Task prompt
In the records below, find the line containing "This screenshot has height=508, width=947."; copy exactly that line and all lines after it to the end, and nothing else.

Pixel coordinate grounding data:

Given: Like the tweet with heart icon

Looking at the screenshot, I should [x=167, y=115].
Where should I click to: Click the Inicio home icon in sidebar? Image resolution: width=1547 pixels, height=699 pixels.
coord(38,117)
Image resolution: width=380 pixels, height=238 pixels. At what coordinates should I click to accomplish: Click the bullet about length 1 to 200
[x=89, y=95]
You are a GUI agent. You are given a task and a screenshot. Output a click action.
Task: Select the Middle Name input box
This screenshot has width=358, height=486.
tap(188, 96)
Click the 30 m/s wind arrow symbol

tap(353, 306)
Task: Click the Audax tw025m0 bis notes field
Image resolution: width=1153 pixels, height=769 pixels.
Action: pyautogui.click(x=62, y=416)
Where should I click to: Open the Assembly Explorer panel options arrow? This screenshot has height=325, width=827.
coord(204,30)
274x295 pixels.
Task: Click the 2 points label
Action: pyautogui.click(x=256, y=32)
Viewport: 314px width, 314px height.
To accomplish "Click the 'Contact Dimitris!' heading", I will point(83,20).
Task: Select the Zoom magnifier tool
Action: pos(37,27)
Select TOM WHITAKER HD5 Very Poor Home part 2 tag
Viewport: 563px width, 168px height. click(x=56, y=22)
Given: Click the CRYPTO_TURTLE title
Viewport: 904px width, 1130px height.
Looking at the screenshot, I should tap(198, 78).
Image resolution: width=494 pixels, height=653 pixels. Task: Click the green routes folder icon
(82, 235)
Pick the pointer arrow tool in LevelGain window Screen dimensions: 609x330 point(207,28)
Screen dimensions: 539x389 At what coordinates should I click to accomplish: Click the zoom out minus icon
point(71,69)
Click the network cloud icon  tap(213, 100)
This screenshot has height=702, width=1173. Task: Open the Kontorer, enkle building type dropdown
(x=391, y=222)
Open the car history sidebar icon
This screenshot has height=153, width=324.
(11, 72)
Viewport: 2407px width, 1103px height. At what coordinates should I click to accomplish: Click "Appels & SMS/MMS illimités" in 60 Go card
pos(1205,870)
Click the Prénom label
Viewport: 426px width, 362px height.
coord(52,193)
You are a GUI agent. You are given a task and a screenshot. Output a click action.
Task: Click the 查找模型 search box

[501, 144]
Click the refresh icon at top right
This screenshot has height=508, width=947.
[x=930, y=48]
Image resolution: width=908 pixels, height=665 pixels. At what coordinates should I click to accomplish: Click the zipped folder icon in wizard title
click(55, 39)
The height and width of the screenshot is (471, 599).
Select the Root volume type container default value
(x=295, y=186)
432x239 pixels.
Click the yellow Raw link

Response
This screenshot has height=508, width=947.
[x=930, y=48]
Image resolution: width=908 pixels, height=665 pixels. At what coordinates should I click to accomplish: Click the zipped folder icon in wizard title
click(55, 39)
The height and width of the screenshot is (471, 599).
Select the Root volume type container default value
(x=295, y=186)
432x239 pixels.
Click the yellow Raw link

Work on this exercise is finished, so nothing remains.